Ma non era così. Quando Kay esaminò il corpo nella sala anatomica, non trovò nulla che indicasse che la sciarpa avesse causato la sua morte, o che avesse contribuito ad essa: non c'erano segni di soffocamento, né reazioni vitali come arrossamenti o lividi, solo un'abrasione non essudativa sul collo, come se la sciarpa fosse stata legata dopo la morte. Era possibile che l'assassino l'avesse colpita alla testa e solo dopo le avesse legato la sciarpa intorno al collo, forse senza rendersi conto che era già morta. Ma in tal caso, da quanto tempo era con lei? A giudicare dai lividi, dall'edema e dal sanguinamento nella corteccia cerebrale, la donna non doveva essere morta immediatamente, ma forse anche alcune ore dopo il trauma.

Tuttavia, c'era pochissimo sangue accanto al corpo. La ferita sulla nuca era stata notata solo dopo che l'avevano girata. Era una lacerazione lunga circa quattro centimetri, accompagnata da un notevole gonfiore, ma da cui era fuoriuscito pochissimo liquido. L'assenza di sangue era stata attribuita alla pioggia, ma Kay nutriva seri dubbi al riguardo. Una lacerazione del cuoio capelluto di quelle dimensioni avrebbe dovuto sanguinare copiosamente, ed era improbabile che una pioggia intermittente e moderata potesse aver lavato via quasi completamente il sangue dai lunghi e folti capelli di Toni Darien.

Era possibile che l'aggressore le avesse spaccato la testa e poi l'avesse lasciata all'aperto in una notte fredda e piovosa, prima di stringere una sciarpa intorno al collo per assicurarsi che non sopravvivesse?

O era stato un gioco sessuale particolarmente violento finito male? Perché il livore cadaverico e il rigor mortis contrastavano così chiaramente con gli indizi osservati sulla scena del ritrovamento?

Opinione.

Patricia Cornwell, dopo una serie di libri deludenti, sembrava essere tornata in carreggiata con “Kay Scarpetta”, purtroppo con “The Scarpetta Factor” siamo ricaduti nell'abisso iniziato con Calliphora. I personaggi principali che ormai conosciamo si muovono in una trama frammentata, a tratti irritante e priva di logica.

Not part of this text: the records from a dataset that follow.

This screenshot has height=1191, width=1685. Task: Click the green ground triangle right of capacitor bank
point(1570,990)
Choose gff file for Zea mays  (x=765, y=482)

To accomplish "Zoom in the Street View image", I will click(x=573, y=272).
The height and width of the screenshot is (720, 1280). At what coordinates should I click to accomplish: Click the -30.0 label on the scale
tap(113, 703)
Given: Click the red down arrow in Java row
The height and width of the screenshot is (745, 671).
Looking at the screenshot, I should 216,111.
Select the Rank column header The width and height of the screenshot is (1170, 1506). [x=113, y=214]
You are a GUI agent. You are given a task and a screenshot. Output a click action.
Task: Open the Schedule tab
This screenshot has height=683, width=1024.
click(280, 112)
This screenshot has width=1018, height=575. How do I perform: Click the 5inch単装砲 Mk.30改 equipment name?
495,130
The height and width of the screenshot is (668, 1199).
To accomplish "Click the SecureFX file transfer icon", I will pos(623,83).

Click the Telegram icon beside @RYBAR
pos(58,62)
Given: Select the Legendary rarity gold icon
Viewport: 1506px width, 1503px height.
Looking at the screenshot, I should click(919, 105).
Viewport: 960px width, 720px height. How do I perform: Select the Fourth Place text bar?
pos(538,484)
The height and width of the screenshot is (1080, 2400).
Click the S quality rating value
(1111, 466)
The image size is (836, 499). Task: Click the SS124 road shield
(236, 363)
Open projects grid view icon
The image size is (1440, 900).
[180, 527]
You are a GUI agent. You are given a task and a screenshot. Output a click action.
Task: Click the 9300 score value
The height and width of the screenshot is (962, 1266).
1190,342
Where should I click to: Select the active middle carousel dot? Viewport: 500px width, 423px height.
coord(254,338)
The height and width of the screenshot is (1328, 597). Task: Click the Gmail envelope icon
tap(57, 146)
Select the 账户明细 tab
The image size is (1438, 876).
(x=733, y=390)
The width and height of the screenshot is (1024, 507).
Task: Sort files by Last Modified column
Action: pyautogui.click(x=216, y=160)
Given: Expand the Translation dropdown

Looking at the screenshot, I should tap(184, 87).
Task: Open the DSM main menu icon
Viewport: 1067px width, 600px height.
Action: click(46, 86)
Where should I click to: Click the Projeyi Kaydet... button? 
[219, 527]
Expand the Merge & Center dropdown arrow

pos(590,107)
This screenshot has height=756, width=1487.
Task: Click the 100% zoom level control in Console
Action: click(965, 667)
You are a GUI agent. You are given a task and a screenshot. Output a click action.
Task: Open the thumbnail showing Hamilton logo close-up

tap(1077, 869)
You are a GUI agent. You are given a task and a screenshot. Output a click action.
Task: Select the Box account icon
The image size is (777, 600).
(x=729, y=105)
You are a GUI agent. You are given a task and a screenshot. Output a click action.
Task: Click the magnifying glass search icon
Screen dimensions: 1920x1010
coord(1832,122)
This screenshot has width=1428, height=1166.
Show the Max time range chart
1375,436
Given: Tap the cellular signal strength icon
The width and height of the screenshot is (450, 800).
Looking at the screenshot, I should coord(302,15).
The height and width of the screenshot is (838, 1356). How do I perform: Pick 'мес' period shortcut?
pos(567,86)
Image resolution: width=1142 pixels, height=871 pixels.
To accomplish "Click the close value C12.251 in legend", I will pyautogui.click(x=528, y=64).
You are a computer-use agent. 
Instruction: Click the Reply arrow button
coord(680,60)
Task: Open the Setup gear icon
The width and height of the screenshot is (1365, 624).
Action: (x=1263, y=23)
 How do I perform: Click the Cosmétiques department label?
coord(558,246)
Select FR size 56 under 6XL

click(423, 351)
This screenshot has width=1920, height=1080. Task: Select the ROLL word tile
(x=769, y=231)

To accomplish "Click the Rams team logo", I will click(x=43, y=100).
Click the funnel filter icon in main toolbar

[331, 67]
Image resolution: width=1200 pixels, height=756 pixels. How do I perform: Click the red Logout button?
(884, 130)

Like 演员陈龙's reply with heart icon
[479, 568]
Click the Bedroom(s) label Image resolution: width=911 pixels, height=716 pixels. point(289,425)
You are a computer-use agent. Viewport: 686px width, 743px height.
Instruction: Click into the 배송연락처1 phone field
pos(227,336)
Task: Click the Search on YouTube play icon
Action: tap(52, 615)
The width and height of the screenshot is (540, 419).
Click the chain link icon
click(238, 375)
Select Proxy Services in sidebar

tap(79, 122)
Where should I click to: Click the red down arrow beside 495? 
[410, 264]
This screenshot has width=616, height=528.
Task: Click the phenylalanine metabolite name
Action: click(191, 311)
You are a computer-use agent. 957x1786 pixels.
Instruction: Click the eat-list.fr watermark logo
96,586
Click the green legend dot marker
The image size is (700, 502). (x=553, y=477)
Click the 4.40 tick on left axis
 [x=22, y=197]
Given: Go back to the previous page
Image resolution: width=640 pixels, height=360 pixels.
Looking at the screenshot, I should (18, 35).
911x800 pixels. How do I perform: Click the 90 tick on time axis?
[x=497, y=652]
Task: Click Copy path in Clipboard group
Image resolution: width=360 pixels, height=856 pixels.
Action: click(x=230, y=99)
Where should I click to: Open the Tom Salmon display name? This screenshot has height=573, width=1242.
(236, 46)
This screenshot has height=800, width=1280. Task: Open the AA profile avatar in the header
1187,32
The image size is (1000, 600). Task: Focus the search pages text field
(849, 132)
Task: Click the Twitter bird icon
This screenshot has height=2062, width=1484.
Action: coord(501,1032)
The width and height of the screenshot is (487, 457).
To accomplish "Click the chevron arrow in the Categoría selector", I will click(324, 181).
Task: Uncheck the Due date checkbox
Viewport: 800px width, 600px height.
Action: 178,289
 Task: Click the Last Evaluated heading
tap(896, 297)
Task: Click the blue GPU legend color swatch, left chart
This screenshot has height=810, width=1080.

Le atmosfere della sala autopsie, che la Cornwell ha sempre saputo padroneggiare e rendere convincenti, sono ridotte a pochi capitoli iniziali, per poi svanire completamente a favore di una seconda storia che occupa l'intero libro con personaggi creati per “allungare il brodo” e che hanno la stessa consistenza dei suddetti, e che agiscono in modo assolutamente illogico senza che la Cornwell si degni di spiegare il motivo delle loro azioni. Il peggio, però, arriva nelle ultime 30 pagine, dove la conclusione affrettata e infantile lascia perplessi... e anche un po' amareggiati.